Data represents a variety of useful information that often needs to be stored, sorted, categorized and analyzed to inform decision-making. Data is organized in data structures which represent the data as entities with attributes or characteristics.
Data can be classified as structured, semi-structured or unstructured.
Structured Data
Structured data has a fixed schema where all the data share the same fields and data type for each field. The schema for structured data is usually tabular with columns for the fields and rows for each entity. Structured data is often stored in databases with multiple tables that can reference each other with key values in a relational model.
ID | Name | Surname | |
1 | Naiomi | Naidoo | Naiomi.Naidoo@technology.online |
2 | Firstname | Lastname | Firstname@yahoo.com |
Semi-structured data
Semi-structured data is information that has some structure but there is variation between the entity instances.
Scenario: Some customers may have an email address while others may have multiple email addresses or no email address at all.
JavaScript Object Notation (JSON) is a common data format used for representing semi-structured data because of it’s flexible nature.
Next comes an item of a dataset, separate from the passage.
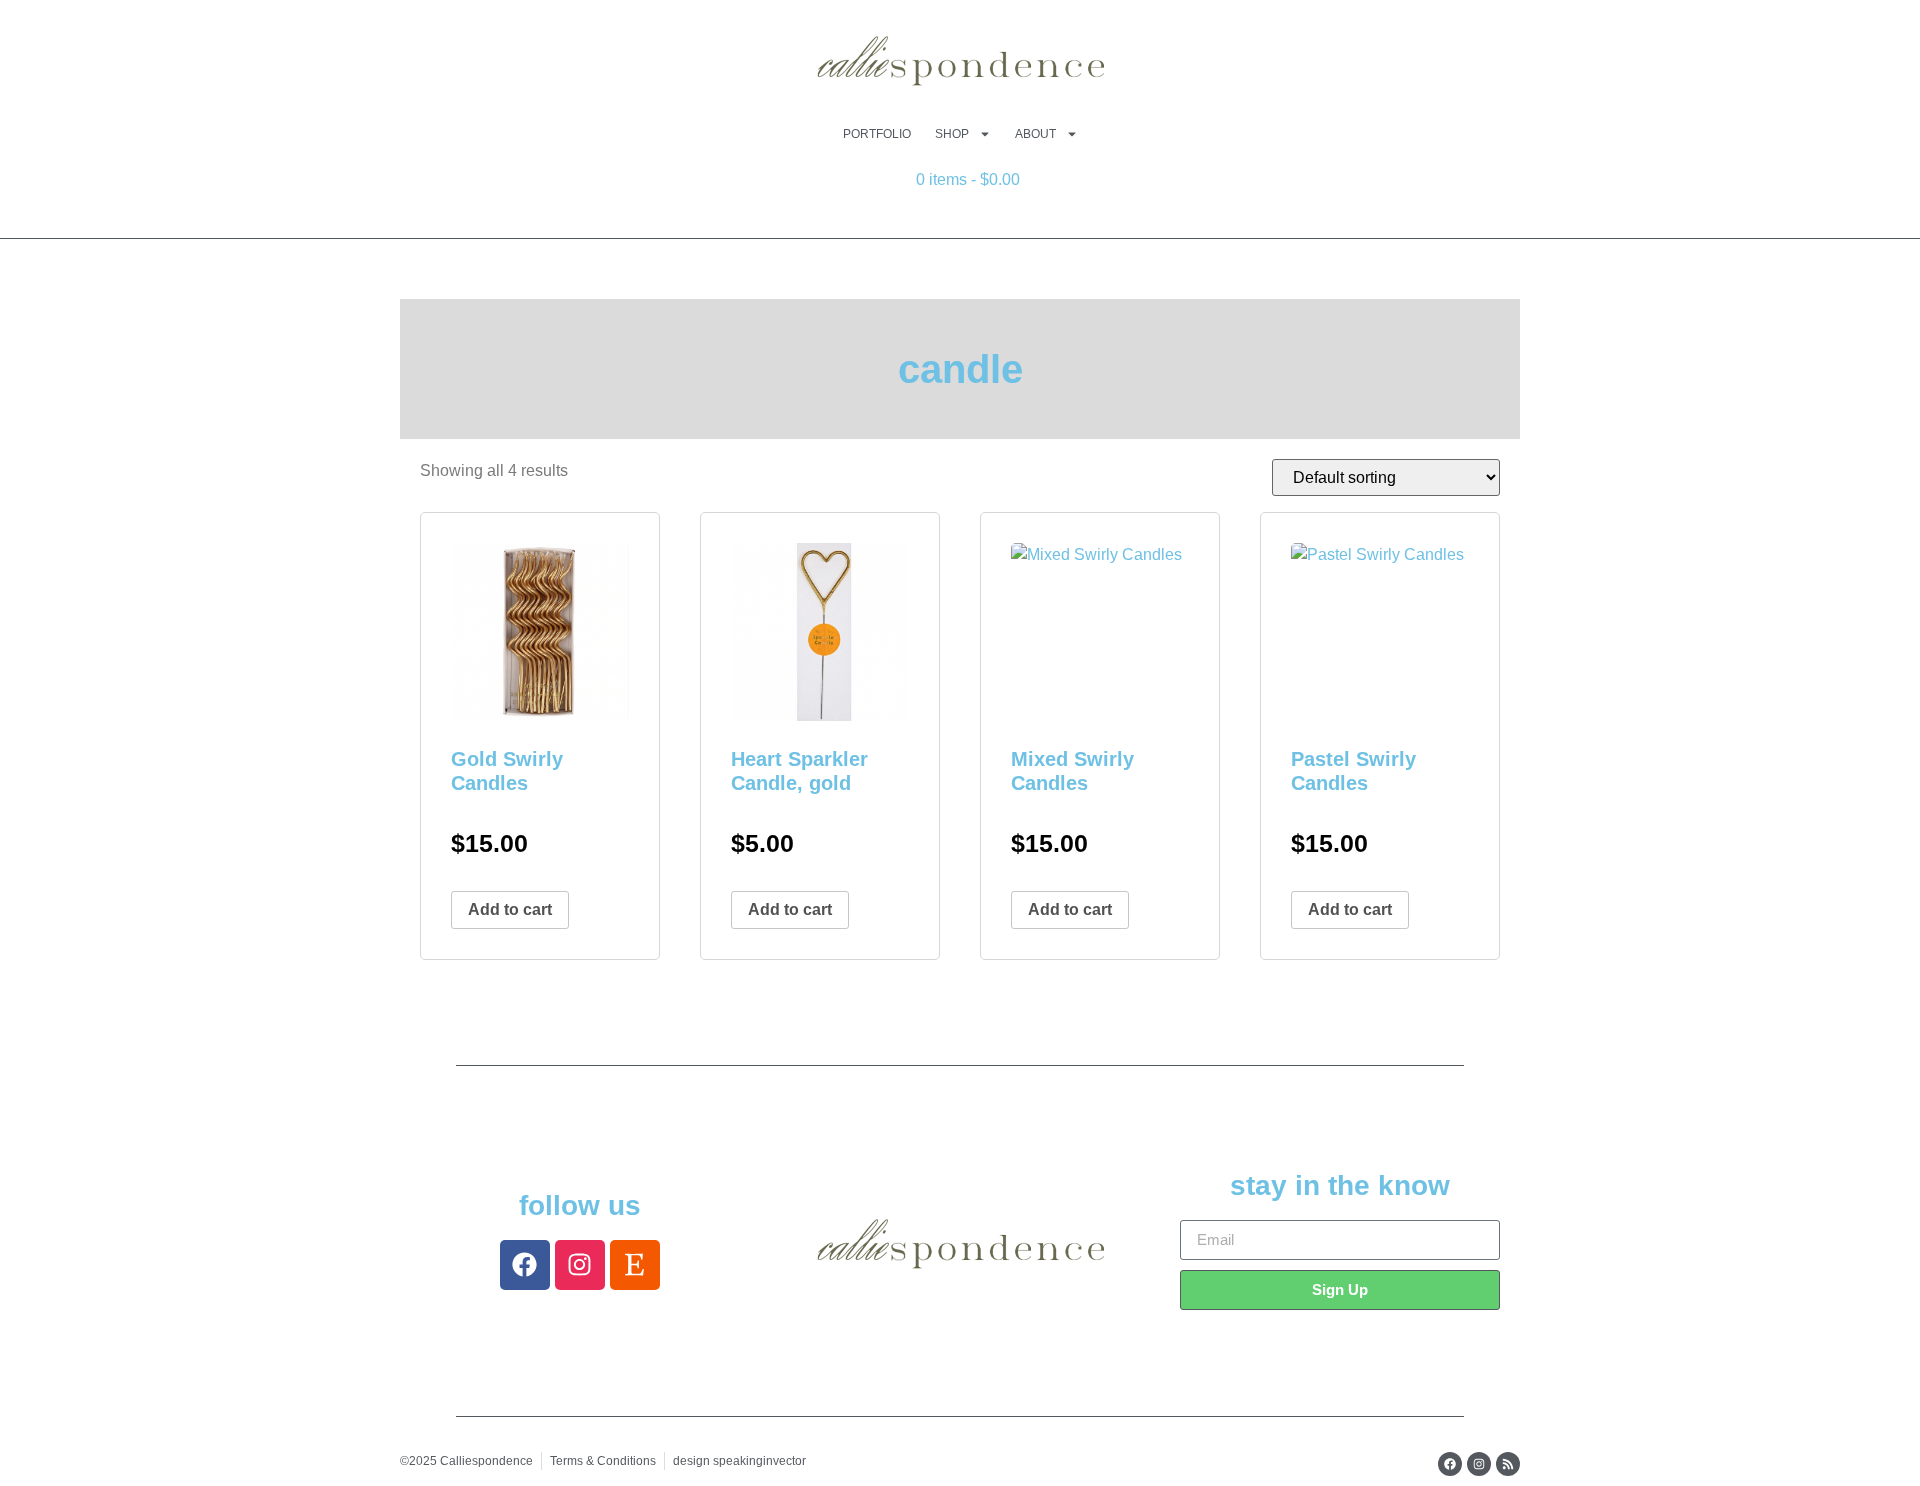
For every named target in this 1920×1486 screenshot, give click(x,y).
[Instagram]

//Customer 1 { "id": "1", "name": "Naiomi", "surname": "Naidoo", "contact": { "email": "naiomi@naidoo.com", "phone": "+27121231234" } }
//Customer 2 { "id": "2", "name": "Firstname", "surname": "Lastname", "contact": { "email": "firstname@yahoo.com", "phone": "+27987654321" } "location": { "city": "Sandton" } }
Unstructured data
Documents, images, audio, video and binary files can be considered unstructured data.